Tarea a realizar: En el texto sobre la razón y la fe, ¿qué definición de razón se toma del diccionario de la Real Academia Española?

Texto de lectura:
================
Este argumento es usado generalmente por quienes han impulsado los mayores totalitarismos de la historia. Es fácil oír a comunistas y otros grupos filo marxistas hablando a favor de él, así como a grupos liberales que han impuesto una verdadera religión cientificista defendiendo el mismo. Lo que nos muestra que el argumento se usa más para acotar el debate que para ampliarlo; no buscando hacerse cargo de los puntos de vista de las personas religiosas, sino descalificándolos antes de la competencia.

Ahora, contestando al argumento mismo, es importante que nos preguntemos: ¿qué es la razón? y ¿puede construirse ella de espaldas a la fe?

Sobre lo primero, digamos que razón es un término equivoco, que es definido, en la acepción que aquí importa, como “el acto de discurrir el entendimiento” (diccionario de la Real Academia Española). Discurrir que no tiene un objeto determinado por lo que, y como lo planteó Juan Pablo II en Fides et Ratio, puede llevar a cualquier lado, incluso a atentar contra sí mismo.

Sobre lo segundo, plantea Ratzinger en “Verdad y Tolerancia”, que la razón en su acepción moderna se ha reducido solo a métodos que no permiten ni preguntarse acerca de su propia legitimidad ni darle cabida a las preguntas verdaderamente importantes para el ser humano –de dónde venimos y a dónde vamos–. De modo que se la ha limitado a no poder buscar la verdad que es para lo que sirve, dejando, por tanto, a la voluntad humana a la deriva, con un entendimiento del mundo sumamente básico.

Así llegamos a que la razón es una facultad del hombre que le permite entender y crear, pero que requiere de la voluntad para dirigirse hacia algún fin y su único fin posible es la búsqueda de la verdad y la verdad misma, lo que no pude hacer apropiadamente si se cierra a la posibilidad de la fe. Concluimos así que la verdadera razón se abre a todos los aspectos del conocimiento humano: empírico, artístico, psicológico, metafísico y religioso; buscando en todos ellos la verdad y por ende el lugar hacia donde ha de guiar a los hombres y a la sociedad.

De esta manera, nada obsta para que los católicos llevemos nuestra fe al ámbito público, lo que beneficia y amplía lo que entendemos por razón y mejora, por lo mismo, el debate democrático.

Además, en la práctica son pocos los políticos y personas que creen que la sola racionalidad, como típicamente se le conoce desde la ilustración, es suficiente para guiar a las sociedades. Si así fuera se privilegiarían sistemas con menos representación popular, donde los expertos adquirieran una mayor relevancia y al pueblo solo se le pedirían muy determinadas consultas. Sin embargo, se ha tendido a aumentar la representación, lo que en ningún caso puede guiar hacia un gobierno más “racional”. Después de todo: ¿puede opinar sobre el presupuesto de la nación un ciudadano de 18 años de edad que ni siquiera tiene ingresos propios? Lo más probable es que este sujeto opine en función de algunas ideas abstractas y de sus sentimientos, que de racional y discutible tienen bastante menos que la religión, donde hay conversiones y grandes debates teológicos.
================
Fragmento de datos:
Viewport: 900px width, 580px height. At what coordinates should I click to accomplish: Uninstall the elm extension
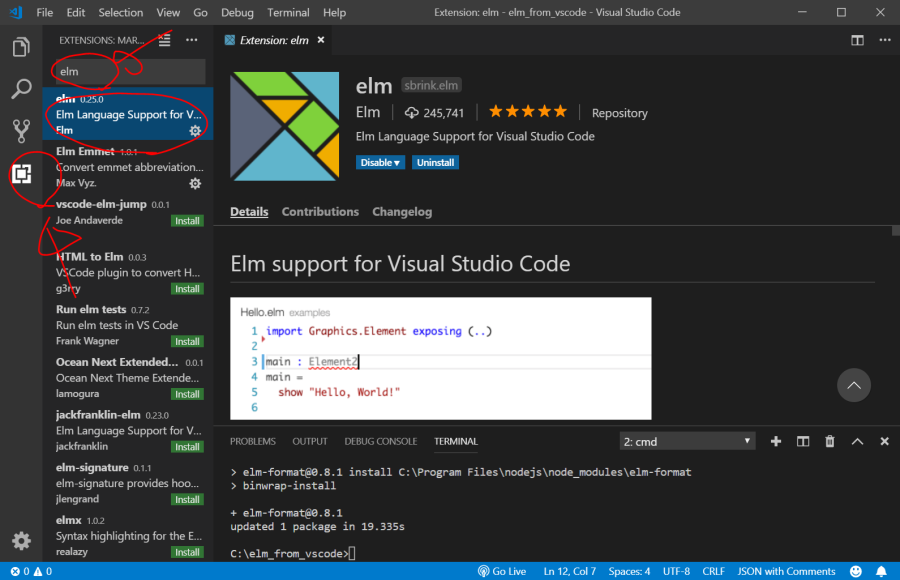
================
Respuesta: La razón se define como “el acto de discurrir el entendimiento”.